--- Given records ---

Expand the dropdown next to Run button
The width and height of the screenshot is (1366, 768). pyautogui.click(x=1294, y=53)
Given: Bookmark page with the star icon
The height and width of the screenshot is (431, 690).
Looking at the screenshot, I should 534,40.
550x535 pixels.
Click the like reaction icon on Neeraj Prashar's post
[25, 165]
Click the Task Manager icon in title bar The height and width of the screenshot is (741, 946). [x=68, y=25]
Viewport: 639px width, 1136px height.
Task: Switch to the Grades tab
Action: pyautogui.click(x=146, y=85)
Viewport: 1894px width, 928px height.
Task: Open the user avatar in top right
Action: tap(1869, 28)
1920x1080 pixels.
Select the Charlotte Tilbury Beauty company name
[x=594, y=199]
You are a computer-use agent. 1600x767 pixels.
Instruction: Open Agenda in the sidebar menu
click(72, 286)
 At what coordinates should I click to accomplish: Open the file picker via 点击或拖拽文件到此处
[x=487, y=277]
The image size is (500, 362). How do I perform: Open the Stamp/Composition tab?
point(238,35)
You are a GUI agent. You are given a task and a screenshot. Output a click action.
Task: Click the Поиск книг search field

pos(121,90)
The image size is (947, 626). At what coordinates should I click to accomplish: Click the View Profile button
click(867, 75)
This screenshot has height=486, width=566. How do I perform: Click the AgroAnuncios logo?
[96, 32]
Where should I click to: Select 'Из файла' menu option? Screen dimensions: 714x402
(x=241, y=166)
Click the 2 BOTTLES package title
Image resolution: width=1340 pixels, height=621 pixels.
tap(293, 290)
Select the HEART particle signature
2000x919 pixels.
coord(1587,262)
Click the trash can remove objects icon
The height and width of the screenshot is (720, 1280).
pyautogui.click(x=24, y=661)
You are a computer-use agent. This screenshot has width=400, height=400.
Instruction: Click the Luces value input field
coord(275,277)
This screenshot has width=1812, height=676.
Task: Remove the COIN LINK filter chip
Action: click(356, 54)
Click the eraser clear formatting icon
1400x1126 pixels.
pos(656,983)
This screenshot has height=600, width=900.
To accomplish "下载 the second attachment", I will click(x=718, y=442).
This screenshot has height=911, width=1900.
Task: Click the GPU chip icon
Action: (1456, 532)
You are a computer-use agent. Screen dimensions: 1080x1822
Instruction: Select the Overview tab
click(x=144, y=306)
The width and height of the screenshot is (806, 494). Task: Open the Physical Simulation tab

---

▸ **Exercise objective**
Read through the entries above and copy each line that has the string "computer" in it.

▸ **Answer to this exercise**
You are a computer-use agent. 1600x767 pixels.
You are a computer-use agent. This screenshot has width=400, height=400.
You are a computer-use agent. Screen dimensions: 1080x1822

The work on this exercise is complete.